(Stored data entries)
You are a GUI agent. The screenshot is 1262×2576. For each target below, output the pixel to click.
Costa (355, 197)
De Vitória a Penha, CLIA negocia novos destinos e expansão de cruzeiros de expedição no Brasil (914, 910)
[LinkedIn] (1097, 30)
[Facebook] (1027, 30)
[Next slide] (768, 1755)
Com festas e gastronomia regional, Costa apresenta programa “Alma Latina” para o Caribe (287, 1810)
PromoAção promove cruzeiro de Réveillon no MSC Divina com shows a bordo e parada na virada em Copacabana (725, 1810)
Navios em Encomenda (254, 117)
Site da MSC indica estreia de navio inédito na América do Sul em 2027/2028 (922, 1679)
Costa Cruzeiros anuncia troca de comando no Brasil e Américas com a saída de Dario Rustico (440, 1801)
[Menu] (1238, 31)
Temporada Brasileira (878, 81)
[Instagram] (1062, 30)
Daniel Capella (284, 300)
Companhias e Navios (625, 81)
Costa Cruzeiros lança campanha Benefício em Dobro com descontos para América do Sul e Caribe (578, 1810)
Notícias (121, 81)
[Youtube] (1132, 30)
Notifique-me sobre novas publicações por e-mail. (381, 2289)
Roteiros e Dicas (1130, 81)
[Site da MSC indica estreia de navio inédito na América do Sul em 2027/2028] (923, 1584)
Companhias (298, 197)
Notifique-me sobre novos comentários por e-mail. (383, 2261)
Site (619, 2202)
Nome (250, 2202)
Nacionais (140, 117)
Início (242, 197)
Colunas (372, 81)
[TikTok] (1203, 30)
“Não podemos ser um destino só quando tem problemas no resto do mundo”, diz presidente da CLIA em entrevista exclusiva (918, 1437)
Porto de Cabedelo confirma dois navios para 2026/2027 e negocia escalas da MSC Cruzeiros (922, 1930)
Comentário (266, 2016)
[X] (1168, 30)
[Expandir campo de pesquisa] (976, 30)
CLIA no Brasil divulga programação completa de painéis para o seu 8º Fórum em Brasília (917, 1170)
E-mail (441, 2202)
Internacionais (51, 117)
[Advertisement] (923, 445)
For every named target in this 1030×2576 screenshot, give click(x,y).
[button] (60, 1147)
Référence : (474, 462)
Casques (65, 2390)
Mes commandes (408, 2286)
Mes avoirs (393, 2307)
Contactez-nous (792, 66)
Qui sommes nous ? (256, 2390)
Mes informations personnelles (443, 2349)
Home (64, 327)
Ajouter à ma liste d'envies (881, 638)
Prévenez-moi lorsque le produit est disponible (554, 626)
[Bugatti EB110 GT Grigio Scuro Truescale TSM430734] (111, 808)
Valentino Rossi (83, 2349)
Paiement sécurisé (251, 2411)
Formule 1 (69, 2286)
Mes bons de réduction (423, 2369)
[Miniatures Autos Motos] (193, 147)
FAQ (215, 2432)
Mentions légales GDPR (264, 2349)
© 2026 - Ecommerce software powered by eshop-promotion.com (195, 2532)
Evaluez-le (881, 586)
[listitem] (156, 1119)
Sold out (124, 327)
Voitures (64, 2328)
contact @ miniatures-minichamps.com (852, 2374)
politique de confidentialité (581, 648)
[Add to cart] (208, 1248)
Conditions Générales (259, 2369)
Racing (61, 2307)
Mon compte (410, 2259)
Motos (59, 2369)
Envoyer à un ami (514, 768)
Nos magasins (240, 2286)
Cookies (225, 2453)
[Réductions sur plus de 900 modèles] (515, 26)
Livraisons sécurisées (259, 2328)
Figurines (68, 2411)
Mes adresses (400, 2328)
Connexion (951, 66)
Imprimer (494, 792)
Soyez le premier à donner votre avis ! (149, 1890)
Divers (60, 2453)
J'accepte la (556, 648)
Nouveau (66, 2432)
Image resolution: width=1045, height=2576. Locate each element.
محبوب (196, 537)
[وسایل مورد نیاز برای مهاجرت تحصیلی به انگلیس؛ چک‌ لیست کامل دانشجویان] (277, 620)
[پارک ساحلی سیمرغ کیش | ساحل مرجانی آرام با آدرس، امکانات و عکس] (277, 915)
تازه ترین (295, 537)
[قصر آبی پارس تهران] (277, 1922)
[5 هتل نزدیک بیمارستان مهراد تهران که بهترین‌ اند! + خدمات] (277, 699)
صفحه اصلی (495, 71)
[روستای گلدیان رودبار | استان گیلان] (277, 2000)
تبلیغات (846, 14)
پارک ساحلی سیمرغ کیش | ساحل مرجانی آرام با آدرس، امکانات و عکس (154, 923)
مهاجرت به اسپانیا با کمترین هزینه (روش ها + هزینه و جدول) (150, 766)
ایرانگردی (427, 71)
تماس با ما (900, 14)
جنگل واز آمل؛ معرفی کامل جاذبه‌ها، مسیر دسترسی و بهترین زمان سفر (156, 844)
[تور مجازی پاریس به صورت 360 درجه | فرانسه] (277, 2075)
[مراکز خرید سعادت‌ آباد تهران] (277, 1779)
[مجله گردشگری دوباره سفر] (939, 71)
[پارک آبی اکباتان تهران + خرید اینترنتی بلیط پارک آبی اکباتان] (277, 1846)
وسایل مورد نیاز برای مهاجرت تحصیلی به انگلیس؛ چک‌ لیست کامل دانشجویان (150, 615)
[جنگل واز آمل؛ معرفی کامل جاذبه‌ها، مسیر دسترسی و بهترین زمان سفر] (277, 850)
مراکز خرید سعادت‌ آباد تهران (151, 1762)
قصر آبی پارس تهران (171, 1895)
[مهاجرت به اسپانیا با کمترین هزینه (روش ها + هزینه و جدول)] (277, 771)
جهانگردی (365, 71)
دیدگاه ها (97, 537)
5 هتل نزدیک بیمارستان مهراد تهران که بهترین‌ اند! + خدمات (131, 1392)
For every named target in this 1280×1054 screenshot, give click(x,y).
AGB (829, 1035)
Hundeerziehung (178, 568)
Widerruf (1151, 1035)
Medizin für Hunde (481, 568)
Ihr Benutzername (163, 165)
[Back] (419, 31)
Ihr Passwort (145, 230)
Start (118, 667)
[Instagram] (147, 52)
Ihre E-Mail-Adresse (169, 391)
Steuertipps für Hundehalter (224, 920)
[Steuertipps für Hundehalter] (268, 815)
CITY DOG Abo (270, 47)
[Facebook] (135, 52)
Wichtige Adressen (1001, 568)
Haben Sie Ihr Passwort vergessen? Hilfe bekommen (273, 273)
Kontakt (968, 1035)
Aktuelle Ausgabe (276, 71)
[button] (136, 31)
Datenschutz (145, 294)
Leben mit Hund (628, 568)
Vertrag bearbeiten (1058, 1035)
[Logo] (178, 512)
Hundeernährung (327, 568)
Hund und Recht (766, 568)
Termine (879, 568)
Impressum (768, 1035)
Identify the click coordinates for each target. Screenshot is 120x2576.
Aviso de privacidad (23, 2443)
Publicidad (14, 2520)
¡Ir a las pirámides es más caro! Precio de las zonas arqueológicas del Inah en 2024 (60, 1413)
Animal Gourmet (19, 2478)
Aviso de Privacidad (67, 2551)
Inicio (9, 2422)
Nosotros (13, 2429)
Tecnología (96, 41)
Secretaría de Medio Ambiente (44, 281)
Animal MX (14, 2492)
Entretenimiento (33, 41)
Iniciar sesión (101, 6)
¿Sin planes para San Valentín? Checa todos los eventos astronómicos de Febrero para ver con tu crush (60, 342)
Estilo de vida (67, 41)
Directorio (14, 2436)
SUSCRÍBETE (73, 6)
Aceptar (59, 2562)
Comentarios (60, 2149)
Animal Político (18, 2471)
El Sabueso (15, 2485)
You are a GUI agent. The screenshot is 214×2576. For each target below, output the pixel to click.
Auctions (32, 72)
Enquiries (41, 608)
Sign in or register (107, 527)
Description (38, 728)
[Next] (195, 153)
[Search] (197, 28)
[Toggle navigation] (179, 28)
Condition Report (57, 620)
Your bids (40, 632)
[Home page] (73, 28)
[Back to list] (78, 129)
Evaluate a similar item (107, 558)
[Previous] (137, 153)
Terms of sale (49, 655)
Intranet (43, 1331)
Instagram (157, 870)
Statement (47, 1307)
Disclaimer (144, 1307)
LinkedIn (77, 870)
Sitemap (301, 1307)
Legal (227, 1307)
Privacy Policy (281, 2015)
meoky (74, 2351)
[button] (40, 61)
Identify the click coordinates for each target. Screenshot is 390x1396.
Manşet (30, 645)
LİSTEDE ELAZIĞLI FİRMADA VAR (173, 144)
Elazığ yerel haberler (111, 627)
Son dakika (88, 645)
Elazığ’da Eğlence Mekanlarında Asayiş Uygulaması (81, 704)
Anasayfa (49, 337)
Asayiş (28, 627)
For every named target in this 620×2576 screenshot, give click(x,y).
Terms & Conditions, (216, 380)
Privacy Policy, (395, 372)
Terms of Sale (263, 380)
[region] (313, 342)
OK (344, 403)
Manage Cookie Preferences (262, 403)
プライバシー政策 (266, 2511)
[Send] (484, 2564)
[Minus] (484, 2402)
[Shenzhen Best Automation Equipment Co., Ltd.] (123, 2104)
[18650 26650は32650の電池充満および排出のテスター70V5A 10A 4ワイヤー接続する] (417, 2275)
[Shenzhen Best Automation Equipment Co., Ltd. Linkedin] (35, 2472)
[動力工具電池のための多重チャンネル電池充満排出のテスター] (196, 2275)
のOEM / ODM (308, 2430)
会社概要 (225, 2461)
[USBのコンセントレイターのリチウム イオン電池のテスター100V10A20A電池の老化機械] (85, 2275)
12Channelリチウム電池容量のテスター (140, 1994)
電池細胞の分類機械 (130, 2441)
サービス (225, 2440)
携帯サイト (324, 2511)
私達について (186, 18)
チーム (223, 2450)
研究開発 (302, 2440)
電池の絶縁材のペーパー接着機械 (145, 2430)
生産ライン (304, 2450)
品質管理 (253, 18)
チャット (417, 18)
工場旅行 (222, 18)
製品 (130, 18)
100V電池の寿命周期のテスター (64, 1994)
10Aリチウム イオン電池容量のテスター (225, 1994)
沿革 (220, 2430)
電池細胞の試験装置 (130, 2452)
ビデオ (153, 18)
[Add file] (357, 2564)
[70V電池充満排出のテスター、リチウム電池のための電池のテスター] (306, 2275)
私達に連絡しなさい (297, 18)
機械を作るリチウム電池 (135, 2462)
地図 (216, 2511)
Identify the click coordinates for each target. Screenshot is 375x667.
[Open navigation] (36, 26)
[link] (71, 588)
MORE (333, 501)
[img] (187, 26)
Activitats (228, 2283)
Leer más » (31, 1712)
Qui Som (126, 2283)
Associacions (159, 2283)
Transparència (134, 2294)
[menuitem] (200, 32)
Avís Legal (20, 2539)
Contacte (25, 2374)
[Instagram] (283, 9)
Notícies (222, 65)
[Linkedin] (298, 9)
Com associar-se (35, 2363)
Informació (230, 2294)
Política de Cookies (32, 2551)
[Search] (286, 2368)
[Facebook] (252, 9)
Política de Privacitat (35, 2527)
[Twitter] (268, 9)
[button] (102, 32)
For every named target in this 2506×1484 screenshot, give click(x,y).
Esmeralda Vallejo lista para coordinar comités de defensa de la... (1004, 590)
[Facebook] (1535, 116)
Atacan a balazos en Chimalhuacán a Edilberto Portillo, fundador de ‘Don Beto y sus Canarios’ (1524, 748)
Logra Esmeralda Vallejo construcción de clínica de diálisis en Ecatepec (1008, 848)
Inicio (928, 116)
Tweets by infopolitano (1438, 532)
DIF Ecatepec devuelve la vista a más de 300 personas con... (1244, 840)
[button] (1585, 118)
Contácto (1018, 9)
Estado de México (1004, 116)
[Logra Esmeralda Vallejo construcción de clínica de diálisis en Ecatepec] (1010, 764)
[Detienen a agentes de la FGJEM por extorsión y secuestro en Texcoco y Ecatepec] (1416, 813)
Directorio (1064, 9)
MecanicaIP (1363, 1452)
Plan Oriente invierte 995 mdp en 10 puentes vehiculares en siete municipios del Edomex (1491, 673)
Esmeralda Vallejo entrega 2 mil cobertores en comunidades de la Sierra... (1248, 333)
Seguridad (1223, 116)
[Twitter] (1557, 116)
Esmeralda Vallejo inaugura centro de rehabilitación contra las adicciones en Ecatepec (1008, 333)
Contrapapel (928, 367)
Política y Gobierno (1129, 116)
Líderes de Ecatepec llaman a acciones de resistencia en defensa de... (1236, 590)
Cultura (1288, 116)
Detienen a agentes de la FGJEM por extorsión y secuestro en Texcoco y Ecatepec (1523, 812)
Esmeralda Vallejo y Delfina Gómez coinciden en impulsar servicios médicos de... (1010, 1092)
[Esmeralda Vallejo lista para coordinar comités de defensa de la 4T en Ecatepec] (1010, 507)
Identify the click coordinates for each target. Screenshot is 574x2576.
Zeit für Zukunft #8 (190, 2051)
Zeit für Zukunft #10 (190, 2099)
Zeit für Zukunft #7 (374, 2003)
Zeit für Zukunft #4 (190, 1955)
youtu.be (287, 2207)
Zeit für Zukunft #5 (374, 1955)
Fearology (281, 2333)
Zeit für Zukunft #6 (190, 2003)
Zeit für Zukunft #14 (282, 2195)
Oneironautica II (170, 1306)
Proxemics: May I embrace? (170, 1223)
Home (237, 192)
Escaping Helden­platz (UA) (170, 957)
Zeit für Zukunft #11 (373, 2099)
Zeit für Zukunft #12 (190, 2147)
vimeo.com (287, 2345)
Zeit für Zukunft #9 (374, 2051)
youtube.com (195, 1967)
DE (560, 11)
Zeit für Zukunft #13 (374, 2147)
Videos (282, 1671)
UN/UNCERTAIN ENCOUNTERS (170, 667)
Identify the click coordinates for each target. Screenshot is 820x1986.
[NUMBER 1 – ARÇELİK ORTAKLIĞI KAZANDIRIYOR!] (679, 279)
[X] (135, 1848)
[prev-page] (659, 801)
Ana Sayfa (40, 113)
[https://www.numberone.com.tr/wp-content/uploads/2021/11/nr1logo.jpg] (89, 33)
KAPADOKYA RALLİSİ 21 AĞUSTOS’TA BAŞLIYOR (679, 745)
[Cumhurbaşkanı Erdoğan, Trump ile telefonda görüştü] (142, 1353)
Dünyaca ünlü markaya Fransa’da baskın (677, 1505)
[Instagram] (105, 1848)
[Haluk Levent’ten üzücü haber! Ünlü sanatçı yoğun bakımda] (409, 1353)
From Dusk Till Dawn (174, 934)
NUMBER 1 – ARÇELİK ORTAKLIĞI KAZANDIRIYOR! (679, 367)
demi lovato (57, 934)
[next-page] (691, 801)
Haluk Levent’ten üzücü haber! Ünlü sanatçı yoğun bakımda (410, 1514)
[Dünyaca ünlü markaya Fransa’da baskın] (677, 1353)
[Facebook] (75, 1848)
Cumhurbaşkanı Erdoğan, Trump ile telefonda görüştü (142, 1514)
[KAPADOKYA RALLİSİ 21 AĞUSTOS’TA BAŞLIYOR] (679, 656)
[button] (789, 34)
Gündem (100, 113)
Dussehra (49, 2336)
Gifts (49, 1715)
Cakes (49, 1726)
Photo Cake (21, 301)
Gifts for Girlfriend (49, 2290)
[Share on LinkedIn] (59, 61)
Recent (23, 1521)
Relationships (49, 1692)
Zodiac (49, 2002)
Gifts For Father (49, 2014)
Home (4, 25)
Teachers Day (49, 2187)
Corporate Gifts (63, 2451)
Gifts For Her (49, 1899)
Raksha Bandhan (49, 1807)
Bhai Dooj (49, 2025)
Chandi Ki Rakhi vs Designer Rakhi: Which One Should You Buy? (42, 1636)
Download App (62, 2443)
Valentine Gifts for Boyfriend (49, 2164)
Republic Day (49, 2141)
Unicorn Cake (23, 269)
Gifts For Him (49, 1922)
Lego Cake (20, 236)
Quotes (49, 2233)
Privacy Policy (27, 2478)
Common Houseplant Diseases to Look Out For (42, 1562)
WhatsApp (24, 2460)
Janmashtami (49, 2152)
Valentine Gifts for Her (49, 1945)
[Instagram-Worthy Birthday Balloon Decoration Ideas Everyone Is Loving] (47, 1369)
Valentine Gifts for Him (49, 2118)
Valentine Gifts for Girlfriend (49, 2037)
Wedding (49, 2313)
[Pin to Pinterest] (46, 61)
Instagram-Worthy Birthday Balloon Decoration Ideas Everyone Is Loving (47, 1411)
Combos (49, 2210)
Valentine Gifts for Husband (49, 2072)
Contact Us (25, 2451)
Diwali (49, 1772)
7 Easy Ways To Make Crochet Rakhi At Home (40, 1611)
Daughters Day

_Task prompt_.
Reprint the data above from the opening line to the line holding "[Menu] (1238, 31)", inclusive, and nothing else.

_Answer space_.
You are a GUI agent. The screenshot is 1262×2576. For each target below, output the pixel to click.
Costa (355, 197)
De Vitória a Penha, CLIA negocia novos destinos e expansão de cruzeiros de expedição no Brasil (914, 910)
[LinkedIn] (1097, 30)
[Facebook] (1027, 30)
[Next slide] (768, 1755)
Com festas e gastronomia regional, Costa apresenta programa “Alma Latina” para o Caribe (287, 1810)
PromoAção promove cruzeiro de Réveillon no MSC Divina com shows a bordo e parada na virada em Copacabana (725, 1810)
Navios em Encomenda (254, 117)
Site da MSC indica estreia de navio inédito na América do Sul em 2027/2028 (922, 1679)
Costa Cruzeiros anuncia troca de comando no Brasil e Américas com a saída de Dario Rustico (440, 1801)
[Menu] (1238, 31)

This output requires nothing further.